The right way to perform sequence classification with RNN using a sliding window?

Hello,
I want to use an RNN (specifically LSTM) in order to classify a sequence.
The input is a simple sequence with 1000 datapoints (think audio signal), I want to use an RNN in order to classify the sequence and I want to do it with a “sliding window approach”.

An example size of an input will be [64,1000] where 64 is the minibatch size and 1000 is the sequence length (64 samples of sequences each 1000 datapoints in length)

Previously I tried manually looping in the forward function each time sending the LSTM a part of the sequence.
I did it without a sliding window approach, so I just separated the sequences by 10 and sent them to LSTM.
I also added a dimension in order to be able to insert it into the LSTM.
So here the input to the LSTM was [1,64,100]. On each loop I took the hidden state from the previous loop and fed it to the next LSTM.
I was able to overfit the network on a few samples (to check for bugs) but I was unable to converge for the bigger problem.
I think there is a flaw in my design because I input to the LSTM a “part” of my sequence at a time, but I believe I should’ve inputted all the parts at once in the first dimension.
Also, I was thinking of a sliding window (where the LSTM would evaluate the sequence with a sliding window instead of non-overlapping parts one at a time)

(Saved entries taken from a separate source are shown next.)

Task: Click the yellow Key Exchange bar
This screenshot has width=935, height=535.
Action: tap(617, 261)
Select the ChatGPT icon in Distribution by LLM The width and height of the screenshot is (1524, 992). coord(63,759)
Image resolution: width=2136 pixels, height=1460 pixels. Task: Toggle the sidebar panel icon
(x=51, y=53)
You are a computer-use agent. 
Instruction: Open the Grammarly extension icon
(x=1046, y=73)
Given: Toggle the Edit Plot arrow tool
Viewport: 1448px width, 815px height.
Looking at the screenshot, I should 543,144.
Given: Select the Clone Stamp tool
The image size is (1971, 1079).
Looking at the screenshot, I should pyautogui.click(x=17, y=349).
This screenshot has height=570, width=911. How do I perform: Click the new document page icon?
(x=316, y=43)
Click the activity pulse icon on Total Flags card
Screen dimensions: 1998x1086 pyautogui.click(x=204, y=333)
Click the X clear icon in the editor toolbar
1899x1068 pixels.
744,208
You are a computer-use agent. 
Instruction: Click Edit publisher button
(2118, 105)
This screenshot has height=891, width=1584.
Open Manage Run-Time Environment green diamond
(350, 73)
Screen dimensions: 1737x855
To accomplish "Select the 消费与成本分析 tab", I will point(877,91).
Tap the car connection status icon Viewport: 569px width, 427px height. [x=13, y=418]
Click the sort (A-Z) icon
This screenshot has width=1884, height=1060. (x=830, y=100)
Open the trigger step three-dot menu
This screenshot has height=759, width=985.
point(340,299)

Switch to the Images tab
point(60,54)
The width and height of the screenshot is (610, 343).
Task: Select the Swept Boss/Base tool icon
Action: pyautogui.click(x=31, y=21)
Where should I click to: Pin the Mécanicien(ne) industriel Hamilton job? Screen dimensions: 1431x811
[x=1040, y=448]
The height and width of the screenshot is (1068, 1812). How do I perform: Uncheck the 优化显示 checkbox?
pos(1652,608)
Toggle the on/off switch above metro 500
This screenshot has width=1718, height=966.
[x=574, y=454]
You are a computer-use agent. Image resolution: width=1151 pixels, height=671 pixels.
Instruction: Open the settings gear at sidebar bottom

Now I’m interested if you can suggest a better solution to my problem.
First, I transformed the input:
lets look at a simple example:
minibatch: 2 sequence_length:11 sliding_window_width: 5 sliding_window_stride: 2
The input would be [2,11] and I want to transform to [4,2,5]
(a short explanation: for each sequence (of length 10) I want to create “an array” which consists of the “sliding windows” of that sequence.
a sequence [0,1,2,3,4,5,6,7,8,9,10]
would transform to [[0,1,2,3,4],[2,3,4,5,6],[4,5,6,7,8],[6,7,8,9,10]]
I did this with this loop (I did this in the forward function and it’s performed on each minibatch):

input = torch.from_numpy(np.array([[0,1,2,3,4,5,6,7,8,9,10],[10,11,12,13,14,15,16,17,18,19,20]]))
splitInput = Variable(torch.zeros(4, 2, 5))
for i in range(4):
splitInput[i] = input[:,i2:(i2+5)]

So now I have (what I think is) a correct format to input to the LSTM which is
“(seq_len, batch, input_size)”
which is (as I understand it):
(“number of time steps/num of sliding windows”, batch, "actual sequence length/width of the sliding window)
Am I correct? Is there a better way to perform this transform? maybe with np.hstack but I couldn’t find a way.

I tried inputting it into an LSTM, the output from it is [“num of sliding windows”, batch, hidden_size].
On a side note, the LSTM required me to initiate it with nn.LSTM(width_of_sliding_window, hidden_size, num_of_layers) while in the design before I could input whatever I wanted in the first argument.
After the LSTM I feed the output (of size [“num of sliding windows”, batch, hidden_size]) to a Linear layer with the sizes of "nn.Linear(num_of_sliding_windowshidden_size, num_classes)". But I need to transform it first in order to use it in the linear layer, I perform the next transformation “output.transpose(0,1).contiguous().view(batch,-1)”
This transform results in a tensor of size: [batch, num_of_sliding_windows
hidden_size]
After the linear layer I’m left with an output of [batch, num_classes]
Then I used cross entropy as the loss function.
I tried over-fitting the network on a few samples and expected to get to a minimal loss because the network would “remember” the samples. Unfortunately I was not able to over-fit, which probably because there is a bug in my design. Can you spot a problem with the design? maybe some of the later transforms mixed the samples? maybe the design it’self is flawed? maybe I don’t understand the actual required input to the LSTM and it doesn’t work?
EDIT: actually I was able to over-fit, I just increased the num_hidden… still any suggestions would be appreciated.
Any help with the current design will be appreciated.

Also, if you know or think of a better design to solve this type of problem I would be really happy to hear that.

Thanks.

p.s- I’m relatively new to pytorch and DL so please don’t be mad if I understood something wrong, or very very wrong… I would appreciate any explanations or links explanations.

p.s.s- I also searched for any example of pytorch/rnn/sequence and most of the examples were either for video of for text (which is very different from a simple sequence like audio) and I tried implementing what I understood from the examples in the first design I wrote about.